■ Required work: Please reproduce the entries below exactly from the line with "You are a GUI" through their last line, leaving out any pictures.
BEGIN Data for analysis
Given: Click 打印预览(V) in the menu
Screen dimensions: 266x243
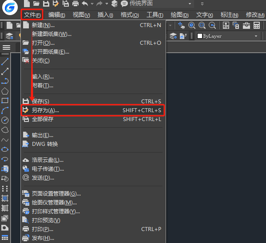Looking at the screenshot, I should 46,220.
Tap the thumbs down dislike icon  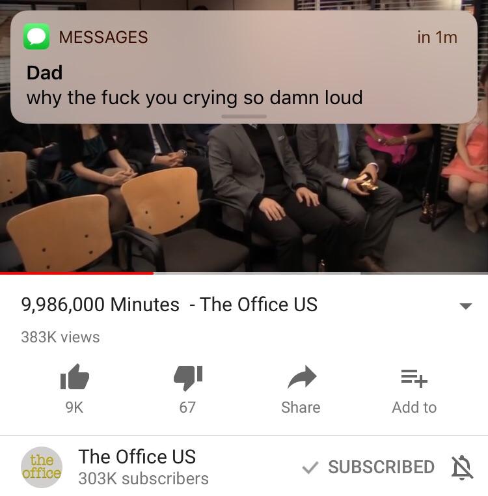click(x=188, y=378)
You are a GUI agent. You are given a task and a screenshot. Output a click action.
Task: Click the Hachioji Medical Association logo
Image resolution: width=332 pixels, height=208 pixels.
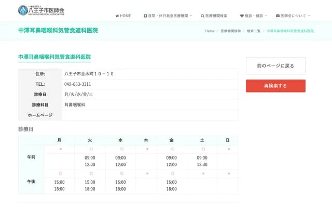click(42, 10)
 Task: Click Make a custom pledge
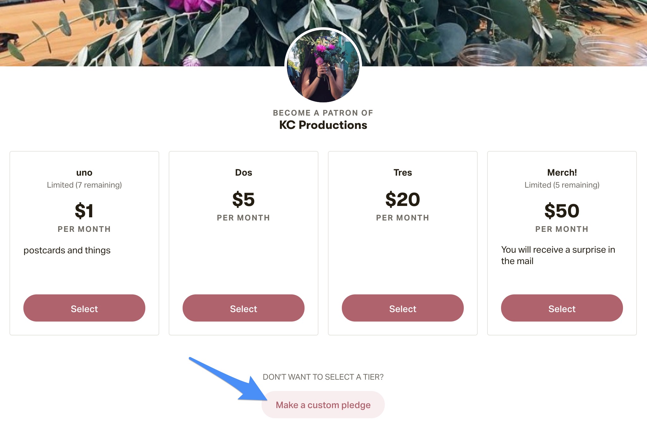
END Data for analysis
■ Result of this exercise:
You are a GUI agent. You are given a task and a screenshot. Output a click action.
Task: Click the Hachioji Medical Association logo
Image resolution: width=332 pixels, height=208 pixels.
click(42, 10)
 Task: Click Make a custom pledge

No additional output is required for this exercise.